Kim ends 5-year tenure as chief trial counsel

Chief Trial Counsel Jayne Kim announced last month she is declining reappointment as the State Bar’s top prosecutor.

Jayne Kim

Bar officials said Kim, a former State Bar prosecutor who returned to the organization in 2011 after serving as an Assistant U.S. Attorney in Los Angeles, leaves behind a department that is more efficient and more effective. She departs with the overwhelming appreciation of the State Bar leadership and Board of Trustees, Executive Director Elizabeth Parker said.

“Jayne has done remarkable work,” Parker said. “She’s been tireless in her commitment to public service and has energetically worked to strengthen an office whose function is vital to protecting the public interest.”

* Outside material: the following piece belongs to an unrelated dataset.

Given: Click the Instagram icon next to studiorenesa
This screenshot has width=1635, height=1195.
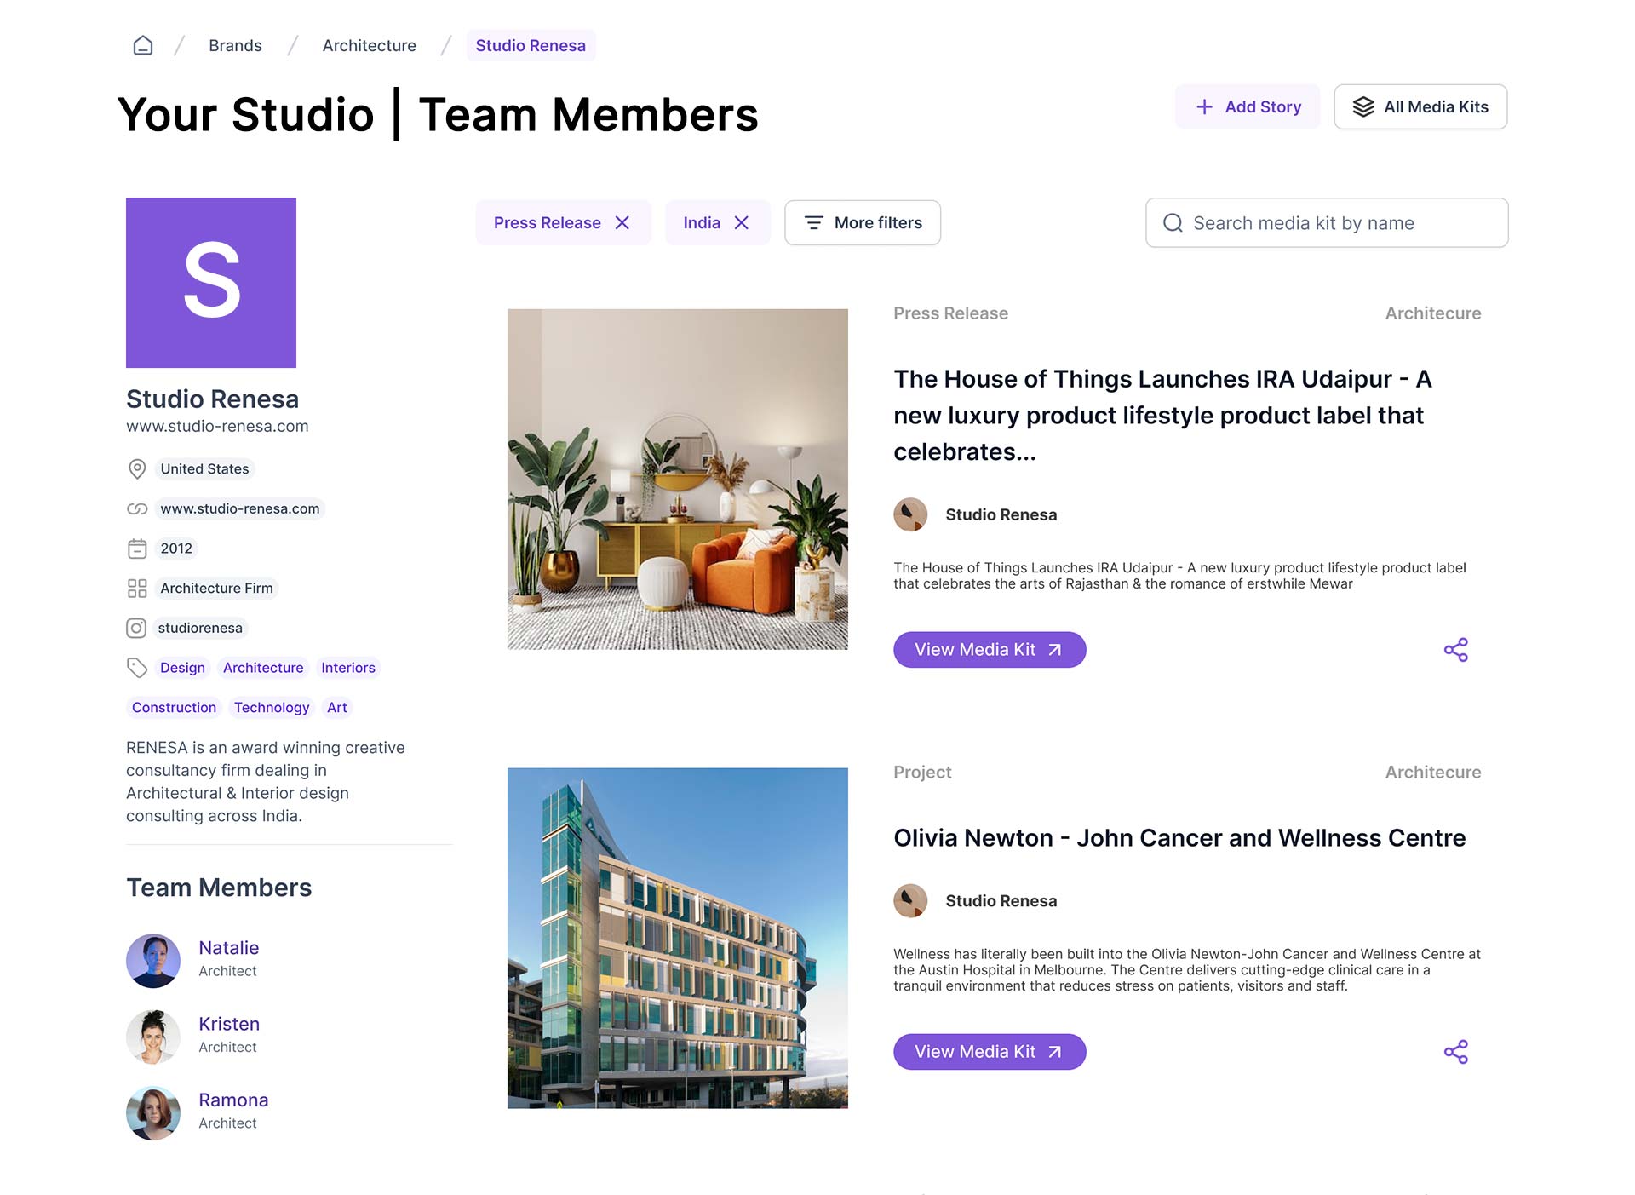Looking at the screenshot, I should 137,628.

When Kim took the helm of the Office of Chief Trial Counsel (OCTC), which prosecutes California lawyers for professional misconduct, she was charged with increasing the responsiveness of the office, leading the hardworking men and women who serve in the OCTC and demonstrating the seriousness with which the bar pursues improper conduct by attorneys. Last year the bar received 15,796 complaints, including an increase in State Bar-initiated complaints that reflects a more proactive approach to identifying problem lawyers. The backlog of unaddressed complaints dropped to 1,500 between 2014-2015, a 25 percent decrease that represents the lowest number since 2009.

“Under Jayne Kim’s management, the OCTC was revolutionized — not only because she oversaw a decrease in the backlog of complaints, but because Ms. Kim placed the office on footing for systemic improvement and ongoing success,” Trustee Dennis Mangers said.

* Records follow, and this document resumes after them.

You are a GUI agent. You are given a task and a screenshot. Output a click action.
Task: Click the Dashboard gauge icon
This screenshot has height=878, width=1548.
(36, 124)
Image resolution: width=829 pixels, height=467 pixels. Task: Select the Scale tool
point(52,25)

Some on Kim’s staff had raised concerns about her management style. In October, SEIU Local 1000 organized a vote in which 42.5 percent of employees in her office expressed a lack of confidence.

Mangers said: “Whenever you have an agent of change, an agent who creates a culture of accountability where before there was not one, there are bound to be ruffled feathers, but the results speak for themselves.”

“She has held herself and everyone around her to the highest standards,” Parker agreed. “Frankly, she was targeted by others for her courage and integrity in both leading the OCTC and in identifying other improprieties at the organization.”

The bar has asked Kim to work on a contract basis, assisting in its efforts to expand the organizational overhaul of the OCTC to the entire organization.

Starting in September 2011, Kim served as interim chief trial counsel until her official four-year term began Jan. 6, 2012. Initially, she did not want to seek reappointment. But in December, the Board of Trustees voted 14-1 to appoint her to a second four-year term.

“Jayne has only stayed on as chief trial counsel this long because the board asked her to see us through a period of tremendous evolution and transformation,” State Bar President David Pasternak said. “Our new leadership team is now solidly in place and has profited tremendously from her steady hand at the helm of the OCTC.”

“This is the right time for me to move on,” Kim said. “In declining to seek reappointment I leave with a strong sense of accomplishment and confidence that the bar is on the right track to become an exemplary model of a mission-driven agency.”

Kim, 47, previously worked for the Bar’s Office of Chief Trial Counsel as a staff prosecutor and as assistant chief trial counsel before leaving for the U.S. Attorney’s office in Los Angeles in 2008.

Assistant Chief Trial Counsel Gregory Dresser will serve as acting chief trial counsel during the search for a new chief trial counsel nominee.